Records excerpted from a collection
============================================================
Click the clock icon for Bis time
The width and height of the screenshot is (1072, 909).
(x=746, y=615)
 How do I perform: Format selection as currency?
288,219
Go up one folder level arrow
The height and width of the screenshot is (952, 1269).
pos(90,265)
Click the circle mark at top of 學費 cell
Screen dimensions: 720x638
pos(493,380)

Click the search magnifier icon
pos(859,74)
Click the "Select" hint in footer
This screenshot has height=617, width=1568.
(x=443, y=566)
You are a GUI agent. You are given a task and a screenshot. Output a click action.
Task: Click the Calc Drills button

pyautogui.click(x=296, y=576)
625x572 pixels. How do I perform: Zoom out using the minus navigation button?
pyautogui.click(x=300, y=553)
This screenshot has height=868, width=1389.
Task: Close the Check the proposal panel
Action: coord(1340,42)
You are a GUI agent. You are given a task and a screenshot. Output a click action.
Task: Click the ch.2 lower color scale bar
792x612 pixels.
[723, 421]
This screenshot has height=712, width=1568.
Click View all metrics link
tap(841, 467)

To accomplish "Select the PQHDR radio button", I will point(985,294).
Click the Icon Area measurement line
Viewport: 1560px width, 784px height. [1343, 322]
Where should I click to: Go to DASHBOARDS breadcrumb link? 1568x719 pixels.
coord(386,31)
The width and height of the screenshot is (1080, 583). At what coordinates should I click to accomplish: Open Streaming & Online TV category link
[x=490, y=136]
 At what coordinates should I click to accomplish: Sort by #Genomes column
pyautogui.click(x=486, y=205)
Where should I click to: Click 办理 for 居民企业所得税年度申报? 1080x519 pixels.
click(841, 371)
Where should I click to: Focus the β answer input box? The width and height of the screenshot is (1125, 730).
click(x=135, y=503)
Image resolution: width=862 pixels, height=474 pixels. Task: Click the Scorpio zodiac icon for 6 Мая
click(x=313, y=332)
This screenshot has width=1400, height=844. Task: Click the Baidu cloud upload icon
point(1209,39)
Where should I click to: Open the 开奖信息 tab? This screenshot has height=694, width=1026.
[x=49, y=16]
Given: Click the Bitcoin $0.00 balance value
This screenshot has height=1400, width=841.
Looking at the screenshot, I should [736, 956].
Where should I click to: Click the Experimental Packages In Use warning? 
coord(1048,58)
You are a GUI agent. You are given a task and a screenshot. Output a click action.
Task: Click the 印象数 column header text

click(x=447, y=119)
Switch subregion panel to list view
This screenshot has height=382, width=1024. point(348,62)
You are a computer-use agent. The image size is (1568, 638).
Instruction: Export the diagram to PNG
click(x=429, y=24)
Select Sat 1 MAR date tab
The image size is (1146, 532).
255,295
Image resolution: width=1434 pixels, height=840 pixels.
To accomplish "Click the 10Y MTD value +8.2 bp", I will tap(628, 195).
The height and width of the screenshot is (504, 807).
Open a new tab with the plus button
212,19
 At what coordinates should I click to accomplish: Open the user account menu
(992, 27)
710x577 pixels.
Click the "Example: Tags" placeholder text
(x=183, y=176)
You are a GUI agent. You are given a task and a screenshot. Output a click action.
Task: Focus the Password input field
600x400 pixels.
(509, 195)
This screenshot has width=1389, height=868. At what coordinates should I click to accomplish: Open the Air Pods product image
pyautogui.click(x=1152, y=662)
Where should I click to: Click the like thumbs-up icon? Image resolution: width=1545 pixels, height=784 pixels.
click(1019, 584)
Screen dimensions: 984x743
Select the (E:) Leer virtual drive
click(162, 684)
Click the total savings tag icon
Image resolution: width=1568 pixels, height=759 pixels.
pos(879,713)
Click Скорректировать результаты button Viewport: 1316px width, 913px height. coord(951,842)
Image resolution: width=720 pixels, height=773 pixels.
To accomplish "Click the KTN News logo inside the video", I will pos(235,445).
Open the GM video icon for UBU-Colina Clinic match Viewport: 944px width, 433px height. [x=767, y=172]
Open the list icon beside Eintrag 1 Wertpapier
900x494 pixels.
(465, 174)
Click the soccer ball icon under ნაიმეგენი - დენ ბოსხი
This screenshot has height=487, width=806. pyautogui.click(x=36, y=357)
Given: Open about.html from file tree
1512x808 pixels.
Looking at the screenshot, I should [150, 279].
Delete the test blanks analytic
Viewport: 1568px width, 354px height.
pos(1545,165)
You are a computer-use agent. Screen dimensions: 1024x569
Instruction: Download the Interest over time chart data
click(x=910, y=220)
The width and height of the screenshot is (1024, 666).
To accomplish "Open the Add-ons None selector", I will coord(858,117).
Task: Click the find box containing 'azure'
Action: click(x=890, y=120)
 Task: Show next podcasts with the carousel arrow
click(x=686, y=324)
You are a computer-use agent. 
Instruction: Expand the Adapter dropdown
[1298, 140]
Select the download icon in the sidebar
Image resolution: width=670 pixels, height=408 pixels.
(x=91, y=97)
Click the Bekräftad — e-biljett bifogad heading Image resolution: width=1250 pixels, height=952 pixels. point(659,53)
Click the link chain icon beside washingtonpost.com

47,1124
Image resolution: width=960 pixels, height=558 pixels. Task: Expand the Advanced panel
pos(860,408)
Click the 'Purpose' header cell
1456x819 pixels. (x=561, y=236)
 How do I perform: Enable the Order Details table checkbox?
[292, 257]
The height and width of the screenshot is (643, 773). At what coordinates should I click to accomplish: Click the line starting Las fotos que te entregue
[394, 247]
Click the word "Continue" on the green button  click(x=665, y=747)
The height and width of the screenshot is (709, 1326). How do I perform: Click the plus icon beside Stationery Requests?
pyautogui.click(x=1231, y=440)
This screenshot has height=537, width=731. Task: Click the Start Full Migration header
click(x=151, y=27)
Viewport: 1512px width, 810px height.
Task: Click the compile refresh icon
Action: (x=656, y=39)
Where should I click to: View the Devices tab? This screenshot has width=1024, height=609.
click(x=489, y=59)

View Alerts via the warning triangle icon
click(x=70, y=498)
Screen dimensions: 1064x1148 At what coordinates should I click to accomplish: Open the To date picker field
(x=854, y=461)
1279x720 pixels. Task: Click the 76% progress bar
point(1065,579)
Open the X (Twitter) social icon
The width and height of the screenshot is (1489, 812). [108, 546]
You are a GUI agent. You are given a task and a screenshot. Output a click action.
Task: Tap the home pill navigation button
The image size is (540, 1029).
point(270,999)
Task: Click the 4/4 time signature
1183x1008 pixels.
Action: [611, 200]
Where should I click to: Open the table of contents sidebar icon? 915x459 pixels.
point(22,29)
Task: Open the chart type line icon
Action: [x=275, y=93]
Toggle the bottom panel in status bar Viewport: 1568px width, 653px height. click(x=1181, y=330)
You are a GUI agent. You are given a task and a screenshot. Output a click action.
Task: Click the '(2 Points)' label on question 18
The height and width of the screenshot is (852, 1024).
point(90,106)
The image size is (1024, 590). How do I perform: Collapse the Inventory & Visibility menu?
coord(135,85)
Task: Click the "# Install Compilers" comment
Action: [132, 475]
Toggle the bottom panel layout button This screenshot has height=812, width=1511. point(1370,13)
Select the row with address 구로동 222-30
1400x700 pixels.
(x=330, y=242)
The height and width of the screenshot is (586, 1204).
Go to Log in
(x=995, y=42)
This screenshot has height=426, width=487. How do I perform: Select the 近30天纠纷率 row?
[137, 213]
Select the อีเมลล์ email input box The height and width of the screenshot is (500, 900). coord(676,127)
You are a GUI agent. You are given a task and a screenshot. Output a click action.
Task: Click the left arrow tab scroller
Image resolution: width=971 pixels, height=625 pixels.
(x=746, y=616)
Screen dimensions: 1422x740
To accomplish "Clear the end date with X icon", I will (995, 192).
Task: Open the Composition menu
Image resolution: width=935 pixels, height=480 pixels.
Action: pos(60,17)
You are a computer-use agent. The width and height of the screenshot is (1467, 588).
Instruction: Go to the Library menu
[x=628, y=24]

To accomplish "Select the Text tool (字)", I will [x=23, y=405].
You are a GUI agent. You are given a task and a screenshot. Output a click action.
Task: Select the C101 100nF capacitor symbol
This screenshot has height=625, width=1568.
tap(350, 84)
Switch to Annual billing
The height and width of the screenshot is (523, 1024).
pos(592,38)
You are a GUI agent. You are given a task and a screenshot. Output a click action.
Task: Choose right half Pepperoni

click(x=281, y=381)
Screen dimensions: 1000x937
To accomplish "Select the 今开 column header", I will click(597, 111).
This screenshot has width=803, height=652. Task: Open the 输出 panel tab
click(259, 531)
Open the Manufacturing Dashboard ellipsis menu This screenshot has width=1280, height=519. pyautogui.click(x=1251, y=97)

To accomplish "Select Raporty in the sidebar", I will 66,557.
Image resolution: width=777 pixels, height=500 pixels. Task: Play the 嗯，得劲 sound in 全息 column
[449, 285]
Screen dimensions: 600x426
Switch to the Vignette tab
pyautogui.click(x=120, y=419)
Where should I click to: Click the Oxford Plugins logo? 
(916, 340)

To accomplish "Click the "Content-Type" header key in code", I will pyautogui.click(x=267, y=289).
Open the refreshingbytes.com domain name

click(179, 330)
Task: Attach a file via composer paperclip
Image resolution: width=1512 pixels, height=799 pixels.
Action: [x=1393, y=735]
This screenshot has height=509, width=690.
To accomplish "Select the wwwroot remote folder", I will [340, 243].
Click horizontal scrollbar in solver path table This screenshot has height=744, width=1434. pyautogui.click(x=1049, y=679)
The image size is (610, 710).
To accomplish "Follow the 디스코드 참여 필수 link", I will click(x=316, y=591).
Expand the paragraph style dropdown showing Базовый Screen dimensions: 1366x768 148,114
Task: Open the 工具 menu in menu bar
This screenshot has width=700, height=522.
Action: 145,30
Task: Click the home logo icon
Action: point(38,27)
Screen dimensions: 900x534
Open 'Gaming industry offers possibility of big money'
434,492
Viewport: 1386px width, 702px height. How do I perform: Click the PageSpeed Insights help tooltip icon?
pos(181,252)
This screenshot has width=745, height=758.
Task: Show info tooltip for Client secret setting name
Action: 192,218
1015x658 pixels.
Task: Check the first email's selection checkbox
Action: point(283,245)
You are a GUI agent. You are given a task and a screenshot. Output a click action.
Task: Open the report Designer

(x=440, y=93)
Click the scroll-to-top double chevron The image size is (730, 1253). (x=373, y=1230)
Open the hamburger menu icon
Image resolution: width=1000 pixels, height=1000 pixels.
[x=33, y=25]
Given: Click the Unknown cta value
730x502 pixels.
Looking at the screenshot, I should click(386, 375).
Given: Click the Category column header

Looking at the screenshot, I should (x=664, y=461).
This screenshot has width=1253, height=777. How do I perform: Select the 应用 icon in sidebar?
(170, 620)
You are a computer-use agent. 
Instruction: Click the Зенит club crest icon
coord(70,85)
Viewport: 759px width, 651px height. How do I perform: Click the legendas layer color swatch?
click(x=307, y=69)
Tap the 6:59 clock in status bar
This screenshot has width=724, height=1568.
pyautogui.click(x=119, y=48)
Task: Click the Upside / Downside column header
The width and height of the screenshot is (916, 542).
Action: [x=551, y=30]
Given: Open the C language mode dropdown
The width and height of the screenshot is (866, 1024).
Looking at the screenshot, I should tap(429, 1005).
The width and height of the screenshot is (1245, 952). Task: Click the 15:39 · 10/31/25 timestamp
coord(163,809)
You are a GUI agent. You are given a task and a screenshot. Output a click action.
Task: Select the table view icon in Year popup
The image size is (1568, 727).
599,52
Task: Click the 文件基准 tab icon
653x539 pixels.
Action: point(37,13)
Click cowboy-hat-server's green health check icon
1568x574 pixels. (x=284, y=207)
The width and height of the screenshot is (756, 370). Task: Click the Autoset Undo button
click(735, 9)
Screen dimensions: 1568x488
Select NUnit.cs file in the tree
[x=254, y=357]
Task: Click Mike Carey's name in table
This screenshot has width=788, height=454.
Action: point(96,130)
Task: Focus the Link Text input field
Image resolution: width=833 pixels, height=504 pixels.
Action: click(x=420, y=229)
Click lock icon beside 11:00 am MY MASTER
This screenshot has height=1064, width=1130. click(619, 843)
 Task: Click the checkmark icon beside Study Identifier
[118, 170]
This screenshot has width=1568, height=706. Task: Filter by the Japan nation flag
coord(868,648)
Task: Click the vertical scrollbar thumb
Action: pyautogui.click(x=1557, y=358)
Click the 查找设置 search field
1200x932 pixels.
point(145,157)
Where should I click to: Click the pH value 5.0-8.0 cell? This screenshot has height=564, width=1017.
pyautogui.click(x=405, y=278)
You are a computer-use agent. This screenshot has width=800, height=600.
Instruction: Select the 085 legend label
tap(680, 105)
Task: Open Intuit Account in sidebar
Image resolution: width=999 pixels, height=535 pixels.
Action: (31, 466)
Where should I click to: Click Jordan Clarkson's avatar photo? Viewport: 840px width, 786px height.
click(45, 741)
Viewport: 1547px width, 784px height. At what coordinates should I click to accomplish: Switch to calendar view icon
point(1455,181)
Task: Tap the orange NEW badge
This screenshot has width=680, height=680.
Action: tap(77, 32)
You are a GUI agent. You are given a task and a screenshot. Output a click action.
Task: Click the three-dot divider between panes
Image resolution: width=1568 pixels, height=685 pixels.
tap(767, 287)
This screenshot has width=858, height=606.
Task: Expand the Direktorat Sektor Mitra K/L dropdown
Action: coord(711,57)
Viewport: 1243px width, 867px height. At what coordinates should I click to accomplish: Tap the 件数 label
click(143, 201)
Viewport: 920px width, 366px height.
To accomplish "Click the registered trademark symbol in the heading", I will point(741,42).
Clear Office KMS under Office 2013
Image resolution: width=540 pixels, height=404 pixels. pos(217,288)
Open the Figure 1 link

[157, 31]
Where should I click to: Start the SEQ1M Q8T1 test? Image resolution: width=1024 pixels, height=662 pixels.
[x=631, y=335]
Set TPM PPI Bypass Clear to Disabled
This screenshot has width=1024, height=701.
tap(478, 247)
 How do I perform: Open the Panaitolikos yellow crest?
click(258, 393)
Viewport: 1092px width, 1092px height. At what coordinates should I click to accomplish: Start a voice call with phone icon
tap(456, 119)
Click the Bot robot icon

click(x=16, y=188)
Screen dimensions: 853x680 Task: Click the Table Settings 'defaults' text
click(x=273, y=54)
============================================================
**To do**
Among the lines of the records, copy out each one that contains the word "symbol".

**Exercise answer**
Task: Select the C101 100nF capacitor symbol
To accomplish "Click the registered trademark symbol in the heading", I will point(741,42).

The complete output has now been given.